- _ACTIVITY_: Go over the listing below line by line, and return each one holding the string "Najdete".

- _AVAILABLE RECORDS_:
────────────────────────────────────────

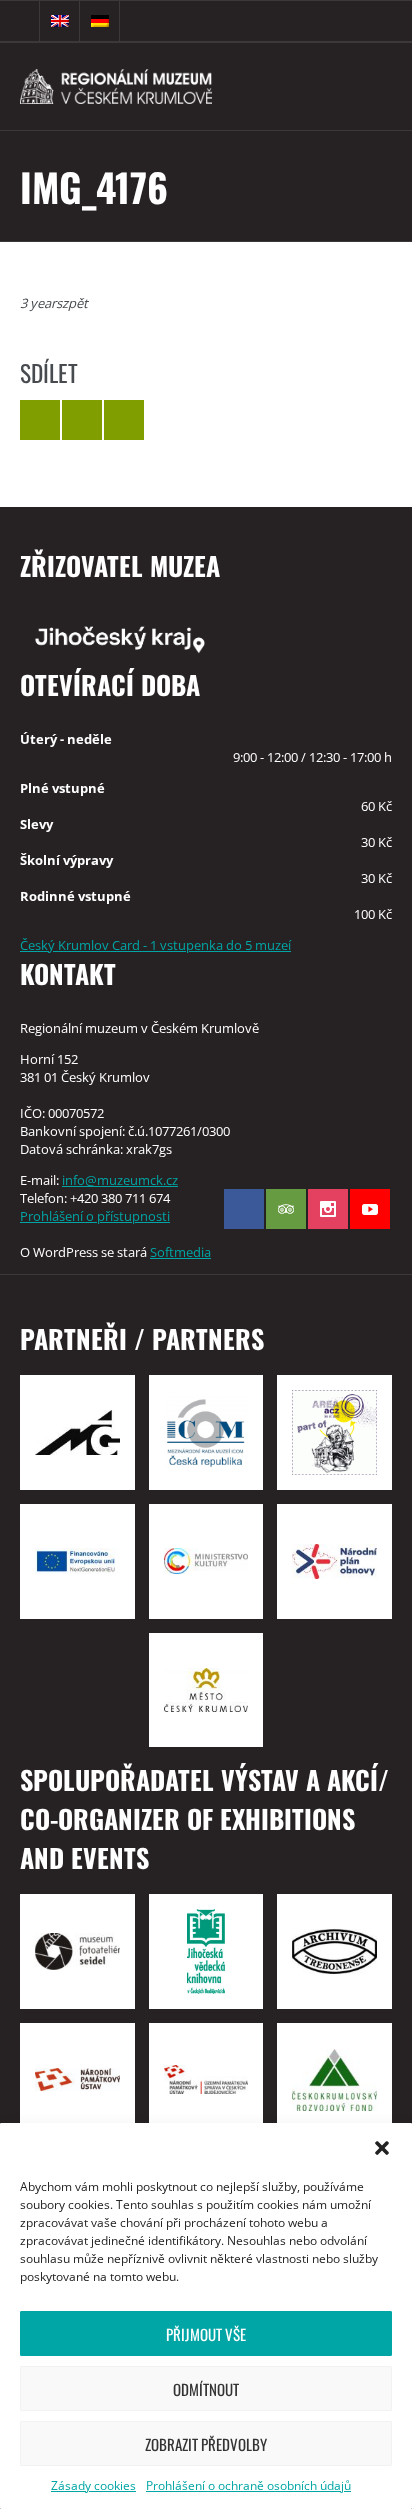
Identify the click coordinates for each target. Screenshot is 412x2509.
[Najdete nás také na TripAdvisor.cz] (286, 1209)
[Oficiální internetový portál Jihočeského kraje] (206, 638)
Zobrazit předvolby (206, 2444)
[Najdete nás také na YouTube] (370, 1209)
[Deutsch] (100, 21)
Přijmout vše (206, 2334)
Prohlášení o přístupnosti (95, 1216)
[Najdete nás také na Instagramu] (328, 1209)
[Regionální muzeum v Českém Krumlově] (148, 86)
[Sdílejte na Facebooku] (82, 420)
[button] (382, 2148)
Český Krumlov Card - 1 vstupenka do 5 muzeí (155, 945)
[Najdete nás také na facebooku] (244, 1209)
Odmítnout (206, 2389)
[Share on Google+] (124, 420)
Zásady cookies (93, 2485)
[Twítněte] (40, 420)
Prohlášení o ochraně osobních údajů (248, 2485)
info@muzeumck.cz (120, 1180)
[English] (60, 21)
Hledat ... (20, 21)
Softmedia (180, 1252)
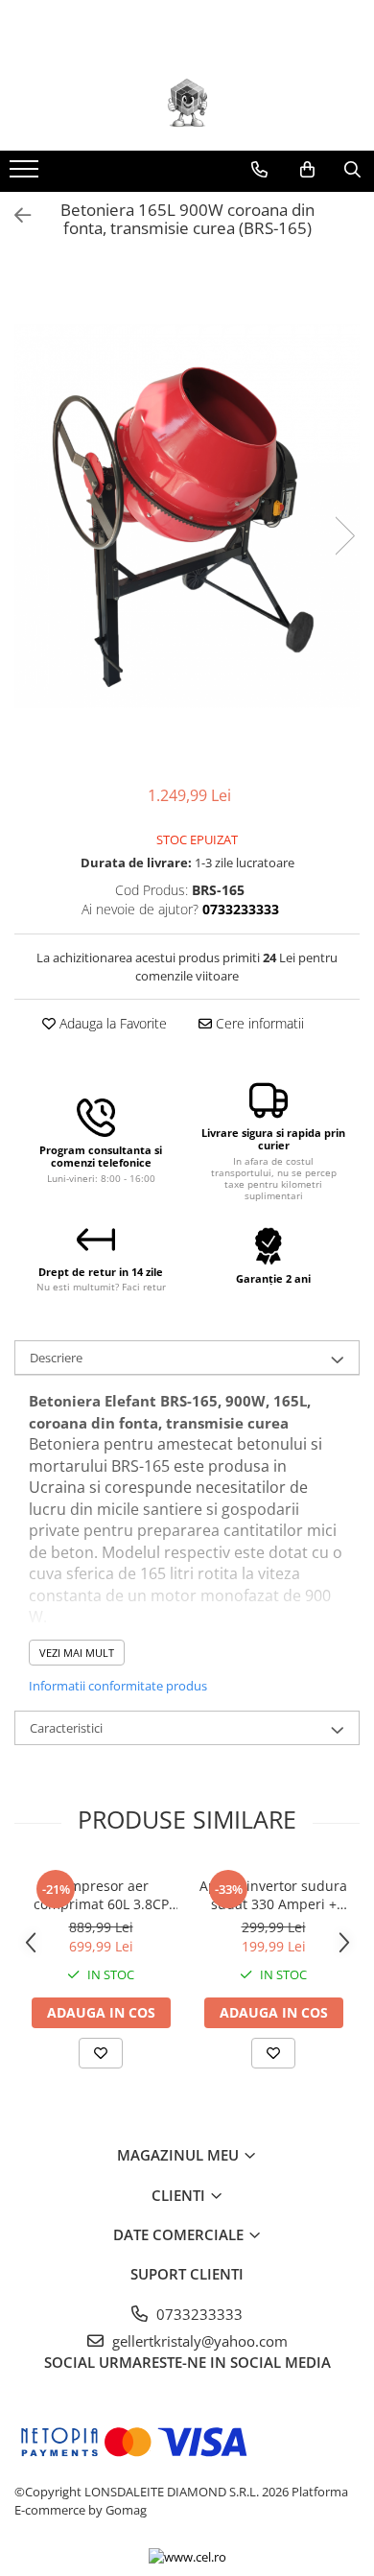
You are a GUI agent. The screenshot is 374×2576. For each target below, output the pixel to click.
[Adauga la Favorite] (101, 2053)
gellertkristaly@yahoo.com (198, 2341)
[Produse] (26, 174)
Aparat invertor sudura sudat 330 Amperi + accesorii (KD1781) (273, 1895)
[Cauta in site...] (352, 170)
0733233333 (197, 2314)
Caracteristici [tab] (66, 1728)
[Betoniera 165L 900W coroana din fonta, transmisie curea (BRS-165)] (187, 516)
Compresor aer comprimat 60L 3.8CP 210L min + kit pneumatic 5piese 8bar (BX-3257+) (101, 1895)
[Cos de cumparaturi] (307, 170)
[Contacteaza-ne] (259, 170)
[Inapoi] (14, 215)
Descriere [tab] (56, 1357)
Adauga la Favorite (111, 1023)
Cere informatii (258, 1023)
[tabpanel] (187, 516)
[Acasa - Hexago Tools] (187, 102)
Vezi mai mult (76, 1652)
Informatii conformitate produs (118, 1685)
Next (344, 535)
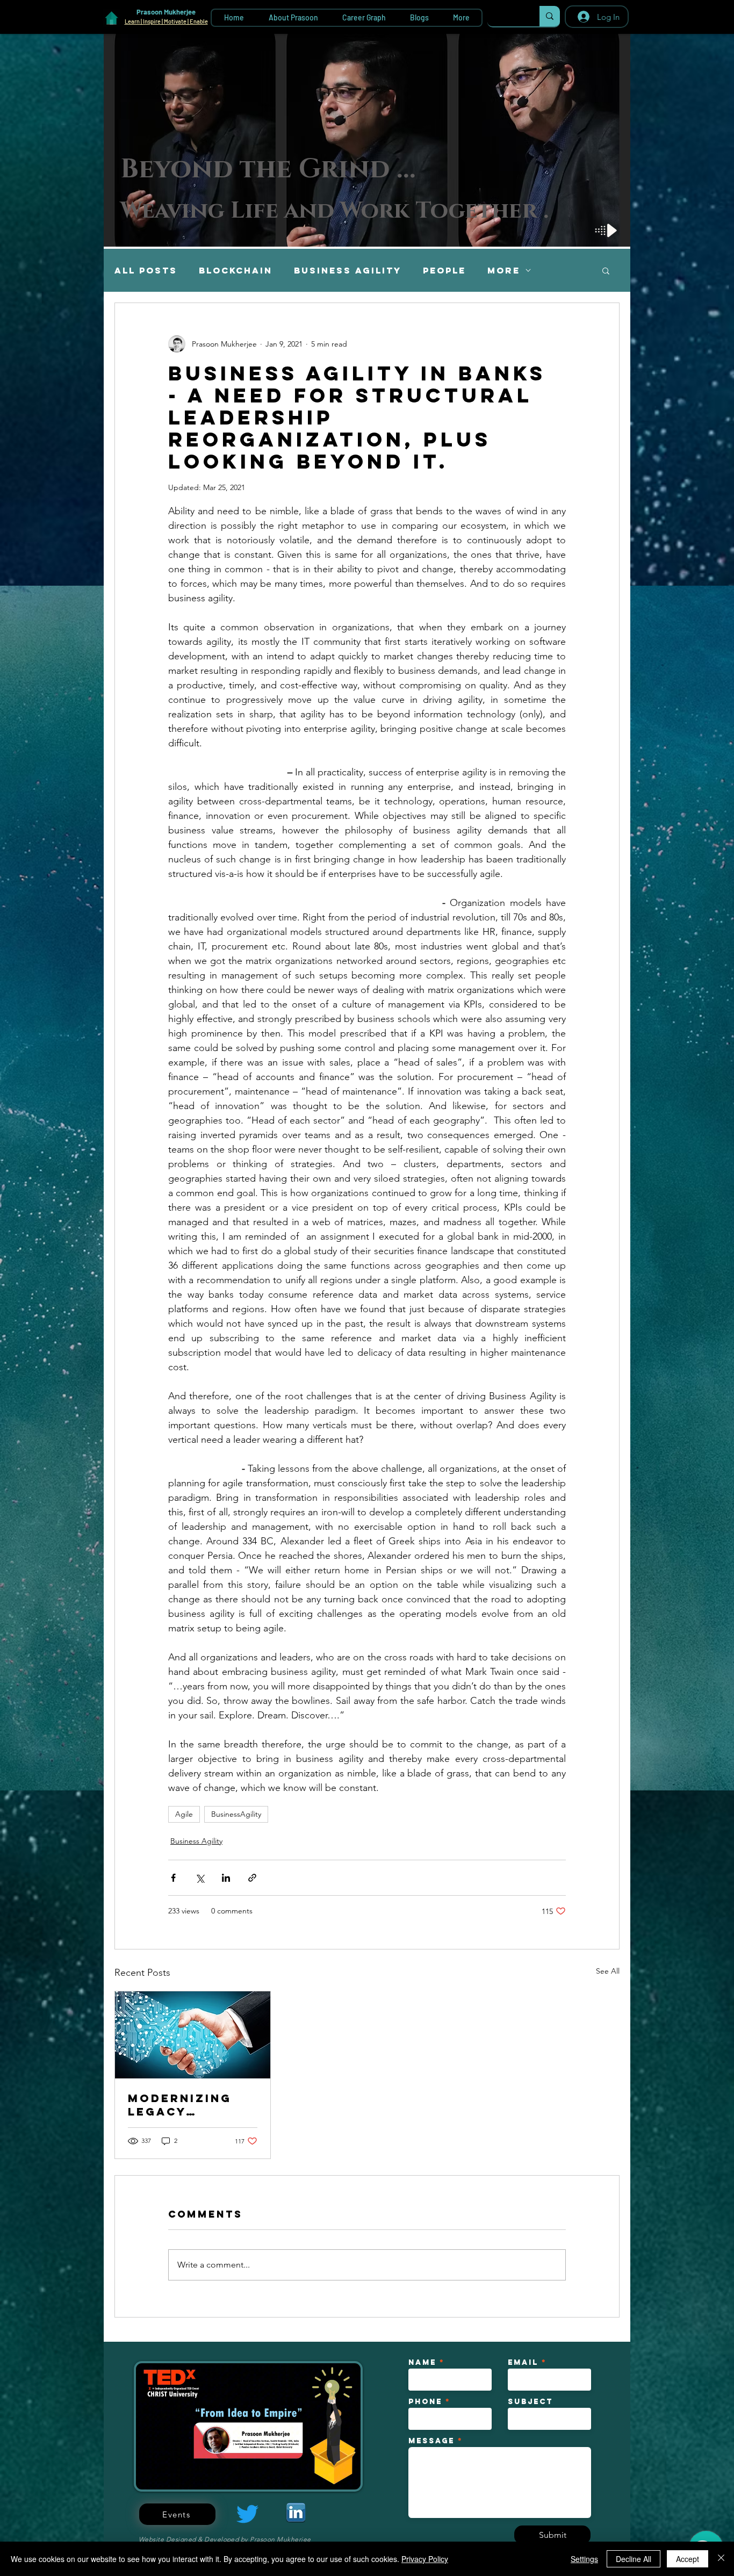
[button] (606, 270)
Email (523, 2362)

────────────────────────────────────────

- _WRITTEN REPLY_:
[Najdete nás také na TripAdvisor.cz] (286, 1209)
[Najdete nás také na YouTube] (370, 1209)
[Najdete nás také na Instagramu] (328, 1209)
[Najdete nás také na facebooku] (244, 1209)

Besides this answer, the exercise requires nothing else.